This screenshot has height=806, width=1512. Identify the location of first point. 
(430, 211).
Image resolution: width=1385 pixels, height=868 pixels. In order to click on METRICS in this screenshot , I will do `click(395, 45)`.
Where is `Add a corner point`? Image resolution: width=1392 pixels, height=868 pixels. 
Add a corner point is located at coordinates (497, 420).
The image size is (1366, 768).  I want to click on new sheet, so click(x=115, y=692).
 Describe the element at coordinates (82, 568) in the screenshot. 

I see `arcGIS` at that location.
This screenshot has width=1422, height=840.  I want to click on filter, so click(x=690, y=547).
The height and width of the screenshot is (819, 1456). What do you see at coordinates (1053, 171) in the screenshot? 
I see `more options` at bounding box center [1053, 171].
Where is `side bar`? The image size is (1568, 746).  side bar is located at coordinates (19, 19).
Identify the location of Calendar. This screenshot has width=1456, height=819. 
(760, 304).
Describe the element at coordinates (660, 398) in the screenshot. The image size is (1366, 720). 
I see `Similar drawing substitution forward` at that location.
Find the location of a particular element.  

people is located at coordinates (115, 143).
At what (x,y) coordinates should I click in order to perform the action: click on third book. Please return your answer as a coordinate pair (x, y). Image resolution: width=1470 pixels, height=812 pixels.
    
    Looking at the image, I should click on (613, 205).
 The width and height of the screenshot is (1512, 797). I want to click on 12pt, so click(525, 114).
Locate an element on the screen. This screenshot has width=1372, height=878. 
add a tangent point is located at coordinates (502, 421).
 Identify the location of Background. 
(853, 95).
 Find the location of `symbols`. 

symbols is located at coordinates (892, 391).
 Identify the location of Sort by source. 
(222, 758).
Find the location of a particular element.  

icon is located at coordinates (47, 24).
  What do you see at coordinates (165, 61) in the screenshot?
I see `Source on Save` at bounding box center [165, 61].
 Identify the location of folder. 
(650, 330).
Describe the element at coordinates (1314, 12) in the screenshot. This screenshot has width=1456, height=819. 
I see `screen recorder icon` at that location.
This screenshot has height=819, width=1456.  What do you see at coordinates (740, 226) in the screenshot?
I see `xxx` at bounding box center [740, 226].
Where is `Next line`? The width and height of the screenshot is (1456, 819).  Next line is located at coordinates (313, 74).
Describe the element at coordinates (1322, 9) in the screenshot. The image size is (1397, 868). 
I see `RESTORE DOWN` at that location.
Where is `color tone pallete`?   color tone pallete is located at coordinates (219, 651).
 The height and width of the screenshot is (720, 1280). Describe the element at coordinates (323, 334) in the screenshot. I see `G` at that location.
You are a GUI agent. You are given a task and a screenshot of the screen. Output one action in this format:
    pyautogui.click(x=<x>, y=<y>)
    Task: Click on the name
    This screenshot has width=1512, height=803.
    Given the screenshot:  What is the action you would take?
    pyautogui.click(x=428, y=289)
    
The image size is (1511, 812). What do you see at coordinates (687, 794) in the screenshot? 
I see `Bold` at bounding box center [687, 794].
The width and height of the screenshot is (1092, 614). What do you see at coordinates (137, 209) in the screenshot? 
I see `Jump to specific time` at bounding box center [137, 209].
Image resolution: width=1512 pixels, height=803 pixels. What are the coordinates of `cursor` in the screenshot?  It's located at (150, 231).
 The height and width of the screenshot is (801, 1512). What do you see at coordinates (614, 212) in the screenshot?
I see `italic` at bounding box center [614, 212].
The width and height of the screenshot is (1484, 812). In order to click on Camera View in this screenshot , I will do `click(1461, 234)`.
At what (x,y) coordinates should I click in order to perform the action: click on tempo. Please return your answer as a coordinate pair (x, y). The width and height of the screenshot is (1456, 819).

Brief => Lay out every line of the material above as a numbered list, leaving out the blank lines.

Reply to the exercise =>
1. This screenshot has height=806, width=1512. Identify the location of first point. 
2. (430, 211).
3. Image resolution: width=1385 pixels, height=868 pixels. In order to click on METRICS in this screenshot , I will do `click(395, 45)`.
4. Where is `Add a corner point`? Image resolution: width=1392 pixels, height=868 pixels. 
5. Add a corner point is located at coordinates (497, 420).
6. The image size is (1366, 768).  I want to click on new sheet, so click(x=115, y=692).
7.  Describe the element at coordinates (82, 568) in the screenshot. 
8. I see `arcGIS` at that location.
9. This screenshot has width=1422, height=840.  I want to click on filter, so click(x=690, y=547).
10. The height and width of the screenshot is (819, 1456). What do you see at coordinates (1053, 171) in the screenshot? 
11. I see `more options` at bounding box center [1053, 171].
12. Where is `side bar`? The image size is (1568, 746).  side bar is located at coordinates (19, 19).
13. Identify the location of Calendar. This screenshot has width=1456, height=819. 
14. (760, 304).
15. Describe the element at coordinates (660, 398) in the screenshot. The image size is (1366, 720). 
16. I see `Similar drawing substitution forward` at that location.
17. Find the location of a particular element.  
18. people is located at coordinates (115, 143).
19. At what (x,y) coordinates should I click in order to perform the action: click on third book. Please return your answer as a coordinate pair (x, y). Image resolution: width=1470 pixels, height=812 pixels.
20.     Looking at the image, I should click on (613, 205).
21.  The width and height of the screenshot is (1512, 797). I want to click on 12pt, so click(525, 114).
22. Locate an element on the screen. This screenshot has width=1372, height=878. 
23. add a tangent point is located at coordinates (502, 421).
24.  Identify the location of Background. 
25. (853, 95).
26.  Find the location of `symbols`. 
27. symbols is located at coordinates (892, 391).
28.  Identify the location of Sort by source. 
29. (222, 758).
30. Find the location of a particular element.  
31. icon is located at coordinates (47, 24).
32.   What do you see at coordinates (165, 61) in the screenshot?
33. I see `Source on Save` at bounding box center [165, 61].
34.  Identify the location of folder. 
35. (650, 330).
36. Describe the element at coordinates (1314, 12) in the screenshot. This screenshot has width=1456, height=819. 
37. I see `screen recorder icon` at that location.
38. This screenshot has height=819, width=1456.  What do you see at coordinates (740, 226) in the screenshot?
39. I see `xxx` at bounding box center [740, 226].
40. Where is `Next line`? The width and height of the screenshot is (1456, 819).  Next line is located at coordinates (313, 74).
41. Describe the element at coordinates (1322, 9) in the screenshot. The image size is (1397, 868). 
42. I see `RESTORE DOWN` at that location.
43. Where is `color tone pallete`?   color tone pallete is located at coordinates (219, 651).
44.  The height and width of the screenshot is (720, 1280). Describe the element at coordinates (323, 334) in the screenshot. I see `G` at that location.
45. You are a GUI agent. You are given a task and a screenshot of the screen. Output one action in this format:
46.     pyautogui.click(x=<x>, y=<y>)
47.     Task: Click on the name
48.     This screenshot has width=1512, height=803.
49.     Given the screenshot:  What is the action you would take?
50.     pyautogui.click(x=428, y=289)
51. The image size is (1511, 812). What do you see at coordinates (687, 794) in the screenshot? 
52. I see `Bold` at bounding box center [687, 794].
53. The width and height of the screenshot is (1092, 614). What do you see at coordinates (137, 209) in the screenshot? 
54. I see `Jump to specific time` at bounding box center [137, 209].
55. Image resolution: width=1512 pixels, height=803 pixels. What are the coordinates of `cursor` in the screenshot?  It's located at (150, 231).
56.  The height and width of the screenshot is (801, 1512). What do you see at coordinates (614, 212) in the screenshot?
57. I see `italic` at bounding box center [614, 212].
58. The width and height of the screenshot is (1484, 812). In order to click on Camera View in this screenshot , I will do `click(1461, 234)`.
59. At what (x,y) coordinates should I click in order to perform the action: click on tempo. Please return your answer as a coordinate pair (x, y). The width and height of the screenshot is (1456, 819).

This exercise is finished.